We present InternLM-XComposer-2.5 (IXC-2.5), a versatile large-vision language model that supports long-contextual input and output. IXC-2.5 excels in various text-image comprehension and composition applications, achieving GPT-4V level capabilities with merely 7B LLM backend.
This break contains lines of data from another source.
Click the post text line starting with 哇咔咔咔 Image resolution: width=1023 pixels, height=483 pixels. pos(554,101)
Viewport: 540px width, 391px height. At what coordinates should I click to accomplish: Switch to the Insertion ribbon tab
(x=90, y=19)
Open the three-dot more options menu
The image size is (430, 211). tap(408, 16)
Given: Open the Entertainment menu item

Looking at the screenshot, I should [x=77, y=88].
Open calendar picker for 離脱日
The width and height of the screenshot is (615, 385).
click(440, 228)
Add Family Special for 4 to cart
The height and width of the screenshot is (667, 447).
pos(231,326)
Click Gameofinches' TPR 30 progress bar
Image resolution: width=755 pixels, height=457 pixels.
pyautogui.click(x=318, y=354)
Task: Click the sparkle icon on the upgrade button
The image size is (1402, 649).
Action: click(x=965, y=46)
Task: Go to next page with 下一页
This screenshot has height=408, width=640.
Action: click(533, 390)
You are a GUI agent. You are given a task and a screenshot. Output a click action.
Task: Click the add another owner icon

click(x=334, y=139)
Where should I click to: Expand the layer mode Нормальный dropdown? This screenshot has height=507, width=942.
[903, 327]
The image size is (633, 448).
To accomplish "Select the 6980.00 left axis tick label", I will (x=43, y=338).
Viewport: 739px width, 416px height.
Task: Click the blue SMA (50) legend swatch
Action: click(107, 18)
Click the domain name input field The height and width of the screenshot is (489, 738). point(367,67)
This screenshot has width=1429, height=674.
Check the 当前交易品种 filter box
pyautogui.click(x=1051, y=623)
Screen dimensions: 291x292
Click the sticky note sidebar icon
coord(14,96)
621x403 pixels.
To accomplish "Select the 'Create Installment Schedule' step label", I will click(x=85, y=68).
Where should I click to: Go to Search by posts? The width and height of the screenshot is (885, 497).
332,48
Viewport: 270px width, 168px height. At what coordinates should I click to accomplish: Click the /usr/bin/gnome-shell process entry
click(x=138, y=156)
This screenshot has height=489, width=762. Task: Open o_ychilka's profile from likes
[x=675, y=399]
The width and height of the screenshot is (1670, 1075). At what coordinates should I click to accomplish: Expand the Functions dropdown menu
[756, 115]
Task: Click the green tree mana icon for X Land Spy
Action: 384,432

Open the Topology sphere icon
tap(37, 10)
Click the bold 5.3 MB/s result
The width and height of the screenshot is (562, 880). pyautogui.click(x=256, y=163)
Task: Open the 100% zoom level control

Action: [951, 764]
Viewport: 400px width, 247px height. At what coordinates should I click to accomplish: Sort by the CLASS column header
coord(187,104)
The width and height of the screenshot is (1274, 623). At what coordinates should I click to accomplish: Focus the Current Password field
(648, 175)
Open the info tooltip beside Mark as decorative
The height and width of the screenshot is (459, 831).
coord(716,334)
Trained with 24K interleaved image-text contexts, it can seamlessly extend to 96K long contexts via RoPE extrapolation. This long-context capability allows IXC-2.5 to excel in tasks requiring extensive input and output contexts. Compared to its previous 2.0 version, InternLM-XComposer-2.5 features three major upgrades in vision-language comprehension: (1) Ultra-High Resolution Understanding, (2) Fine-Grained Video Understanding, and (3) Multi-Turn Multi-Image Dialogue. In addition to comprehension, IXC-2.5 extends to two compelling applications using extra LoRA parameters for text-image composition: (1) Crafting Webpages and (2) Composing High-Quality Text-Image Articles. IXC-2.5 has been evaluated on 28 benchmarks, outperforming existing open-source state-of-the-art models on 16 benchmarks. It also surpasses or competes closely with GPT-4V and Gemini Pro on 16 key tasks. The InternLM-XComposer-2.5 is publicly available at https://github.com/InternLM/InternLM-XComposer.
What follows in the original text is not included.